In describing the potential uptick in investigative costs, we advised that the Individual Accountability Policy does not require corporates to ‘boil the ocean’, though it may necessitate deeper dives with respect to certain aspects of a well-tailored investigation. Last week, Ms. Yates offered similar advice:
‘[The policy] does not mean companies are required to conduct overly broad investigations or embark on a years-long, multimillion dollar investigation every time a company learns of misconduct, or what I’ve heard described as “boiling the ocean.” On the contrary, we expect companies to carry out a thorough investigation tailored to the scope of the wrongdoing’.
As a ‘threshold cooperation credit requirement’, companies must provide facts relating to the conduct of individuals who may be accountable for corporate wrongdoing. DOJ wants specifics—they demand more than ‘mistakes were made’ presentations that decline to identify individuals who may be culpable for alleged wrongdoing. Simply put, companies must be forthcoming with known, non-privileged facts.
All the facts?
But when must a company have ‘all the facts’? And how long and hard must it search to find relevant information?
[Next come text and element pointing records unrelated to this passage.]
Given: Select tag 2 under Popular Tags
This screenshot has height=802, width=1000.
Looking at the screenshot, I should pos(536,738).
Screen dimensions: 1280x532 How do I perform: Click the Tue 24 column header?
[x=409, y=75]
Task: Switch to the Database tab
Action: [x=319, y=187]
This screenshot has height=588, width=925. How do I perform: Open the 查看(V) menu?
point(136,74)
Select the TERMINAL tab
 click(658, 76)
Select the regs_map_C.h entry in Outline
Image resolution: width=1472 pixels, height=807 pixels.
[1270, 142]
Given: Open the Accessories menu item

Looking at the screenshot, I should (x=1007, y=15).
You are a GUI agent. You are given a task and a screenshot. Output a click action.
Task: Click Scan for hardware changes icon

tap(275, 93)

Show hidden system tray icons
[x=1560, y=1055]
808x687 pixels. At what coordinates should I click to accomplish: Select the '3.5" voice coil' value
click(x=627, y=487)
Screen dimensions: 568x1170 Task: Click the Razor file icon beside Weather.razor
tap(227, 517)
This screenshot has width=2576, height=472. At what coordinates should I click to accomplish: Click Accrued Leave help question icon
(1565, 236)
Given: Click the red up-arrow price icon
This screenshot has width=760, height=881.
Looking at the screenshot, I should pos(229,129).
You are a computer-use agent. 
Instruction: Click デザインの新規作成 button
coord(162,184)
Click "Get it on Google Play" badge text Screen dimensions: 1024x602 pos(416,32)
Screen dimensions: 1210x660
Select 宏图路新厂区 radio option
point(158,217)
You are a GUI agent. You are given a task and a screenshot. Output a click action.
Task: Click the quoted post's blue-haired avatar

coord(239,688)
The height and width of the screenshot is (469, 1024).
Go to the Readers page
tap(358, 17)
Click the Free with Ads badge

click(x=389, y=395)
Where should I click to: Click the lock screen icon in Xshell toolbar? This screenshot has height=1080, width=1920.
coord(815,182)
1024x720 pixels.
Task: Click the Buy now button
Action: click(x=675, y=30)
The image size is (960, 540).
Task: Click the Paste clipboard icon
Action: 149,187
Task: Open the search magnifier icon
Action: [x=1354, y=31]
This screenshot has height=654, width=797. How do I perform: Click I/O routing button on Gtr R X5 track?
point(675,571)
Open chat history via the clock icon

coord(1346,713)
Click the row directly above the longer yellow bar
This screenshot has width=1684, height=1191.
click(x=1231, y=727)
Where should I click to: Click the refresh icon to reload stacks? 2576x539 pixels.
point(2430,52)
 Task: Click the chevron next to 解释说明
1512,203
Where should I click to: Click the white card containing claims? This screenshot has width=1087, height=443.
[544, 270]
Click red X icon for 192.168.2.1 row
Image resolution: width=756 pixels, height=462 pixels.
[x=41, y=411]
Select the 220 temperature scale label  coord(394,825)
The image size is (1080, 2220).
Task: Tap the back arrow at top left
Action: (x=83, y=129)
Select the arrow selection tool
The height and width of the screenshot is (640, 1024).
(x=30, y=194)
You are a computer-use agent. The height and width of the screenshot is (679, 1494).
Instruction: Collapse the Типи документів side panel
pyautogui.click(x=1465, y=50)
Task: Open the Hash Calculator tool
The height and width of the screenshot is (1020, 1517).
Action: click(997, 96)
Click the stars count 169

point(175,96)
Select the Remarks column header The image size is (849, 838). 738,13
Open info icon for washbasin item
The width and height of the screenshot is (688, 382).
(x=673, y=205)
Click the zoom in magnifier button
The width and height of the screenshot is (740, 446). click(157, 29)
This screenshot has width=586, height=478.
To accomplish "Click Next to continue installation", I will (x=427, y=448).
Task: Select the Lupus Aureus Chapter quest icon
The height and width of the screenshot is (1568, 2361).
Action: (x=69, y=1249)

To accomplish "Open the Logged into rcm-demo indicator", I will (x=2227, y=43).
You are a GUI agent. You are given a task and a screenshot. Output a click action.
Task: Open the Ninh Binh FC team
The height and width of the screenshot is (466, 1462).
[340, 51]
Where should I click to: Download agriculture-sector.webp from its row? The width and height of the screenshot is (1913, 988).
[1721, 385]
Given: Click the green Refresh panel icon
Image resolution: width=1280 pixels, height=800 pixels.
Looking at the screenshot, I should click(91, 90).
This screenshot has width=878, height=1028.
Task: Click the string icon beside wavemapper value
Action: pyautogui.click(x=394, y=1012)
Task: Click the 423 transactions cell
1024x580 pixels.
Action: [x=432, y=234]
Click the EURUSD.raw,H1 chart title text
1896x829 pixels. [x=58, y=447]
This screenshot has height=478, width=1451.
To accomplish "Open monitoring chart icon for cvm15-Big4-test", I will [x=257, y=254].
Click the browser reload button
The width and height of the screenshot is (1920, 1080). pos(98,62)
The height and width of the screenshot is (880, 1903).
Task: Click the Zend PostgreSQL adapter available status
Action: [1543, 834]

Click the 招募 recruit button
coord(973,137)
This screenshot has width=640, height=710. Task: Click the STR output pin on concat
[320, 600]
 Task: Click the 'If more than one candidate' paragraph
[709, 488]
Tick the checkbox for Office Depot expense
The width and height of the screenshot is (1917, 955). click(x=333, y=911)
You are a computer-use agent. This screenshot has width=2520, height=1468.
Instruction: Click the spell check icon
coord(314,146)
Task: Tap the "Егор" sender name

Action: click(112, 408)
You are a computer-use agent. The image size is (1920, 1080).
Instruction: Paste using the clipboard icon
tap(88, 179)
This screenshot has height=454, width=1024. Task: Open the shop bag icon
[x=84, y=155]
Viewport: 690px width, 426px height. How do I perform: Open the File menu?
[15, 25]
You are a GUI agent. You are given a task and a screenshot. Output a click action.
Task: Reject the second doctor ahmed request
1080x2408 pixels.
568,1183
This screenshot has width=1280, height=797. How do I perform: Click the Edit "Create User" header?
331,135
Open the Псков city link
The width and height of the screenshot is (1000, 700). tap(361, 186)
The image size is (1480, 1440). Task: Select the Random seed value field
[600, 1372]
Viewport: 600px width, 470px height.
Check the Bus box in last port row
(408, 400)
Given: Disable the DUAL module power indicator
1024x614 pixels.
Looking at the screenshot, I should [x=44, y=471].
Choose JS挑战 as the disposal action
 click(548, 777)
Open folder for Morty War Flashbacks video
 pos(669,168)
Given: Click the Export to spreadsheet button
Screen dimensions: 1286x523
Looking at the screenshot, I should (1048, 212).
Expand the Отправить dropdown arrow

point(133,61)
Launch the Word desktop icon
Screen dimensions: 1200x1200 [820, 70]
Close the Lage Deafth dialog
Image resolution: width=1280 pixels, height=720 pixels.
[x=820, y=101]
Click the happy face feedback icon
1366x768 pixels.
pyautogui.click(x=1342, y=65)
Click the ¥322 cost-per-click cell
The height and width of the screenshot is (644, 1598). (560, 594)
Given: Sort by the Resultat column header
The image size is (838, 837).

Companies needn’t be in a position to present all the relevant details the moment they open lines of communication with DOJ. Indeed, Ms. Yates explained:
‘a company [will not] be disqualified from receiving cooperation credit simply because it didn’t have all the facts lined up on the first day it began talking with us. Rather, we expect that cooperating companies will continue to turn over the information to the prosecutor as they receive it’.
Thus, the expectation isn’t that companies will have all the facts on day one, but that they will continue to provide relevant information as it is uncovered.
An appropriate investigative approach
Determining an appropriate investigative scope requires balancing various (sometimes competing) interests. The company’s interests in conducting an investigation in a minimally disruptive, discreet, and cost-effective way might, in some cases, appear to be at odds with the company’s equally compelling interest in obtaining maximum cooperation credit. And none of these interests may appear to align with DOJ’s interest in obtaining all relevant facts relating to the conduct of individuals.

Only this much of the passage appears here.